----- INPUT MATERIAL

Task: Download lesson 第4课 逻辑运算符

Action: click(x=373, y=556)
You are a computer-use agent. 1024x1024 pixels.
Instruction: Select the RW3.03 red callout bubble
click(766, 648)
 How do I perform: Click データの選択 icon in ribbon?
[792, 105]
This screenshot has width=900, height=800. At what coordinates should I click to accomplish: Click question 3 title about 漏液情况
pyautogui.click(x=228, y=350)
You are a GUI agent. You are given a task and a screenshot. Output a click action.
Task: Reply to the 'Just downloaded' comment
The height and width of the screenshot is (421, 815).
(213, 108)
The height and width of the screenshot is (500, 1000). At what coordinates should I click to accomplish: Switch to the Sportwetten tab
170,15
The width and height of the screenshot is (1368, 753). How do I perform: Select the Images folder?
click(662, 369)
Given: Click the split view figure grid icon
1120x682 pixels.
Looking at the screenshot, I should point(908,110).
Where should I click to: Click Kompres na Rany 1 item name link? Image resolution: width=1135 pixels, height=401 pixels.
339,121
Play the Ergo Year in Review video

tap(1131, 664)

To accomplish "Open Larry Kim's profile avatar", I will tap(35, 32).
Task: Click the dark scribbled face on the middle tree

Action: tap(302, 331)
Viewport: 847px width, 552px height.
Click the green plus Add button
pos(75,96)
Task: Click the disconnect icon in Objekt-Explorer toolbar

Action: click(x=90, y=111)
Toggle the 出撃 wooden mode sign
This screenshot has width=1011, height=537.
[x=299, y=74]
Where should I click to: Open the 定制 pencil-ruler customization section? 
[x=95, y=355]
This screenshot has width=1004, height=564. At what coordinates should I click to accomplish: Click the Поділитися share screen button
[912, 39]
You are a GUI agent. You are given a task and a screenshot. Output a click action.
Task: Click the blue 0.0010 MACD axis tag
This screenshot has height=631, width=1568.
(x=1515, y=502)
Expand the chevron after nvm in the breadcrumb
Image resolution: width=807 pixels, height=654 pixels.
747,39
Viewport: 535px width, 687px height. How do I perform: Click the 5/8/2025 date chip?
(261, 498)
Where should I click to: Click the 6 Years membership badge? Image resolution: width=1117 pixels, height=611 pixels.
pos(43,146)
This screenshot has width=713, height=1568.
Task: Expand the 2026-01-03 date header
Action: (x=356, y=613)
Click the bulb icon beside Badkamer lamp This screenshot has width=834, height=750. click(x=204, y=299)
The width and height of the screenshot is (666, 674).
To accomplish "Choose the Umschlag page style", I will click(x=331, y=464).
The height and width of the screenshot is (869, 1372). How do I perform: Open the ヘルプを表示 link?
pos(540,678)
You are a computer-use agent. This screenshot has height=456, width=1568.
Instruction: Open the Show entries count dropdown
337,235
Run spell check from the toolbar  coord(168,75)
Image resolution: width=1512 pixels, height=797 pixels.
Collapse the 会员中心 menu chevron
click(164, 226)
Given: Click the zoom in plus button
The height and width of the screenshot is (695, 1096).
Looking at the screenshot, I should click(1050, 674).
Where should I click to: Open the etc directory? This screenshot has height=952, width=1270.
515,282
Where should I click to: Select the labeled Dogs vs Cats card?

----------

## PROBLEM STATEMENT
Please give the records again exactly as they are.

## ANSWER TO THIS EXERCISE
Task: Download lesson 第4课 逻辑运算符

Action: click(x=373, y=556)
You are a computer-use agent. 1024x1024 pixels.
Instruction: Select the RW3.03 red callout bubble
click(766, 648)
 How do I perform: Click データの選択 icon in ribbon?
[792, 105]
This screenshot has width=900, height=800. At what coordinates should I click to accomplish: Click question 3 title about 漏液情况
pyautogui.click(x=228, y=350)
You are a GUI agent. You are given a task and a screenshot. Output a click action.
Task: Reply to the 'Just downloaded' comment
The height and width of the screenshot is (421, 815).
(213, 108)
The height and width of the screenshot is (500, 1000). At what coordinates should I click to accomplish: Switch to the Sportwetten tab
170,15
The width and height of the screenshot is (1368, 753). How do I perform: Select the Images folder?
click(662, 369)
Given: Click the split view figure grid icon
1120x682 pixels.
Looking at the screenshot, I should point(908,110).
Where should I click to: Click Kompres na Rany 1 item name link? Image resolution: width=1135 pixels, height=401 pixels.
339,121
Play the Ergo Year in Review video

tap(1131, 664)

To accomplish "Open Larry Kim's profile avatar", I will tap(35, 32).
Task: Click the dark scribbled face on the middle tree

Action: tap(302, 331)
Viewport: 847px width, 552px height.
Click the green plus Add button
pos(75,96)
Task: Click the disconnect icon in Objekt-Explorer toolbar

Action: click(x=90, y=111)
Toggle the 出撃 wooden mode sign
This screenshot has width=1011, height=537.
[x=299, y=74]
Where should I click to: Open the 定制 pencil-ruler customization section? 
[x=95, y=355]
This screenshot has width=1004, height=564. At what coordinates should I click to accomplish: Click the Поділитися share screen button
[912, 39]
You are a GUI agent. You are given a task and a screenshot. Output a click action.
Task: Click the blue 0.0010 MACD axis tag
This screenshot has height=631, width=1568.
(x=1515, y=502)
Expand the chevron after nvm in the breadcrumb
Image resolution: width=807 pixels, height=654 pixels.
747,39
Viewport: 535px width, 687px height. How do I perform: Click the 5/8/2025 date chip?
(261, 498)
Where should I click to: Click the 6 Years membership badge? Image resolution: width=1117 pixels, height=611 pixels.
pos(43,146)
This screenshot has width=713, height=1568.
Task: Expand the 2026-01-03 date header
Action: (x=356, y=613)
Click the bulb icon beside Badkamer lamp This screenshot has width=834, height=750. click(x=204, y=299)
The width and height of the screenshot is (666, 674).
To accomplish "Choose the Umschlag page style", I will click(x=331, y=464).
The height and width of the screenshot is (869, 1372). How do I perform: Open the ヘルプを表示 link?
pos(540,678)
You are a computer-use agent. This screenshot has height=456, width=1568.
Instruction: Open the Show entries count dropdown
337,235
Run spell check from the toolbar  coord(168,75)
Image resolution: width=1512 pixels, height=797 pixels.
Collapse the 会员中心 menu chevron
click(164, 226)
Given: Click the zoom in plus button
The height and width of the screenshot is (695, 1096).
Looking at the screenshot, I should click(1050, 674).
Where should I click to: Open the etc directory? This screenshot has height=952, width=1270.
515,282
Where should I click to: Select the labeled Dogs vs Cats card?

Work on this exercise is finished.